No matter our background or our personal beliefs, we are surrounded by people who talk to dead people, who see ghosts, who read auras, who pray, meditate and believe in something or someone beyond this world. This week in LitChat we’ll discuss books that are based in reality, but have significant mystical or religious threads.

Joining us on Friday is Carleen Brice, author of Orange Mint and Honey and the recently released Children of the Water. Both novels have characters that may or may not be speaking from the great beyond. Orange Mint and Honey includes what may be the ghost of Nina Simone or another character’s imagination. The late grandmother in Children of the Waters leaves a letter for her granddaughter to find after her death, and may or may not be leaving other clues as well. Also, her characters have novel spiritual practices, like Billie in Children of the Waters, who speaks with her ancestors and believes they speak back.

Brice-ChildrenoftheWatersCarleen’s debut novel, Orange Mint and Honey, was an Essence “Recommended Read” and a Target “Bookmarked Breakout Book.”  For this book, she won the 2009 First Novelist Award from the Black Caucus of the American Library Association and the 2008 Break Out Author Award at the African American Literary Awards Show.  Orange Mint and Honey was optioned by Lifetime Movie Network.

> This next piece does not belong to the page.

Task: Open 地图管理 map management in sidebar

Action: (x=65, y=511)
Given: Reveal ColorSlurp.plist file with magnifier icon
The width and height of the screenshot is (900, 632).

Her second novel, Children of the Waters (One World/Ballantine), a book about race, love and family, just came out at the end of June. Booklist Online called it “a compelling read, difficult to put down.” You can read an excerpt at her website www.carleenbrice.com.

She is at work on her third novel, Calling Every Good Wish Home, which, you guessed it, includes themes with mysticism and faith. And she maintains the blog “White Readers Meet Black Authors.”

We’re giving a way a signed copy of Carleen’s Orange Mint and Honey during Friday’s LitChat. We will blind draw a winner from names of everyone who participates–on topic–in LitChat during Carleen’s chat.